FOR IMMEDIATE RELEASE


Contact: Tracy Perry
         Vice President, Corporate Communications
         (619) 576-7547
         URL http://www.maxwell.com/


              MAXWELL TECHNOLOGIES FINALIZES PHYSICS INTERNATIONAL
                                  ACQUISITION


                                 -------------


          APRIL 21, 1998, SAN DIEGO, CA ... MAXWELL TECHNOLOGIES, INC.
(NMS-MXWL) announced today that it has completed its acquisition of the
electromagnetic systems business of Primex Physics International Co., a
subsidiary of Primex Technologies, Inc. (NMS-PRMS).

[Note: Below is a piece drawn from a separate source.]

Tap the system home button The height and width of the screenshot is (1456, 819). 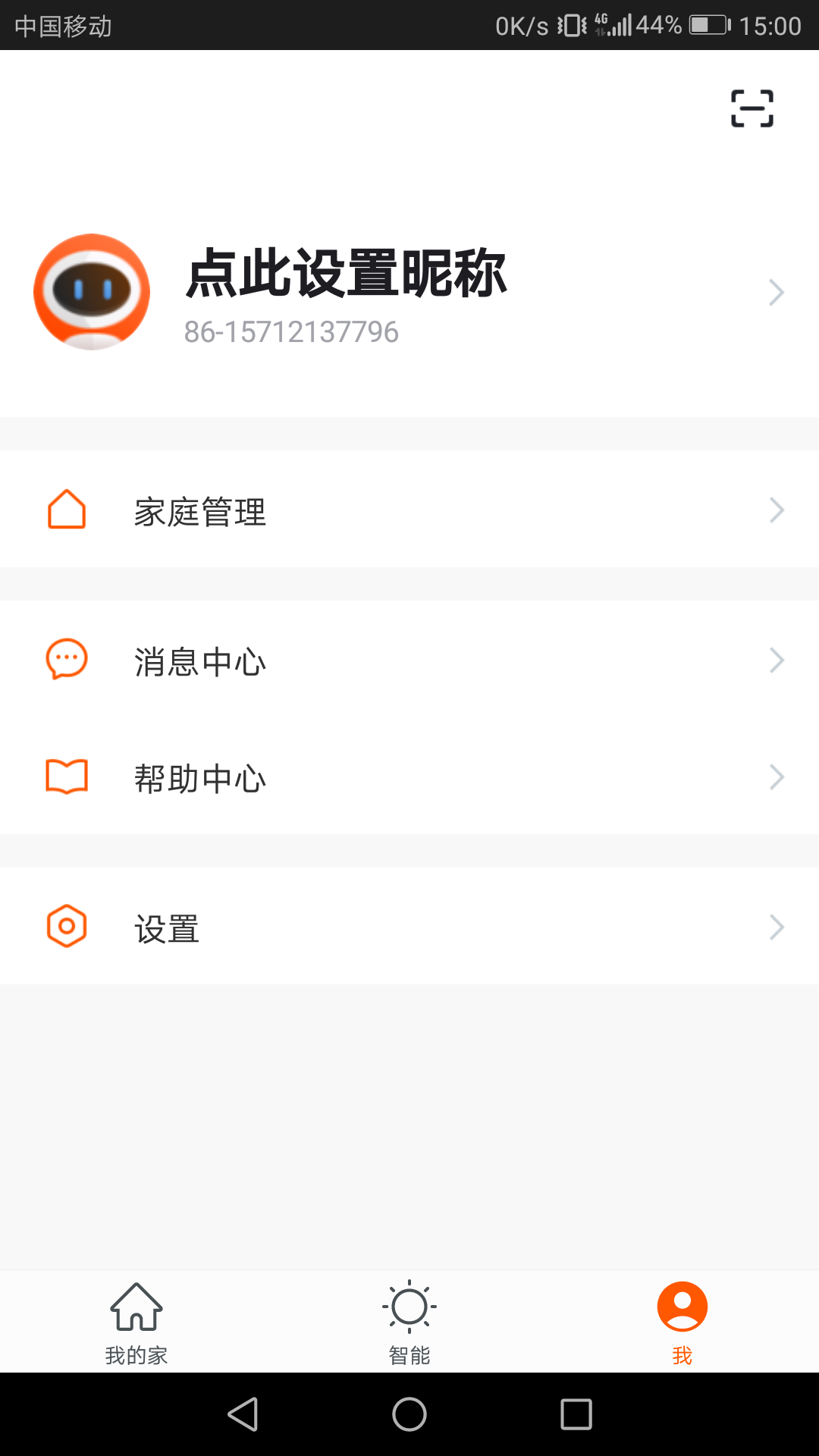coord(410,1414)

          The Company announced its agreement to acquire the electromagnetic
systems business unit of Primex on April 2, 1998. The purchase price was $10
million in cash, and the acquired business' 1997 revenues were approximately $17
million.

          Maxwell Technologies is a leader in pulsed power technologies,
providing pulsed power based systems and components for a wide range of
commercial applications and research and development for both commercial
customers and the U.S. government. The Company's advanced technology solutions
address diverse markets such as utilities, telecommunications, medical
equipment and products, food processing and packaging and transportation. The
Company also offers industrial computers and subsystems, primarily to OEMs in
computer telephony and other markets, and software products and services, both
for government research and for various commercial applications.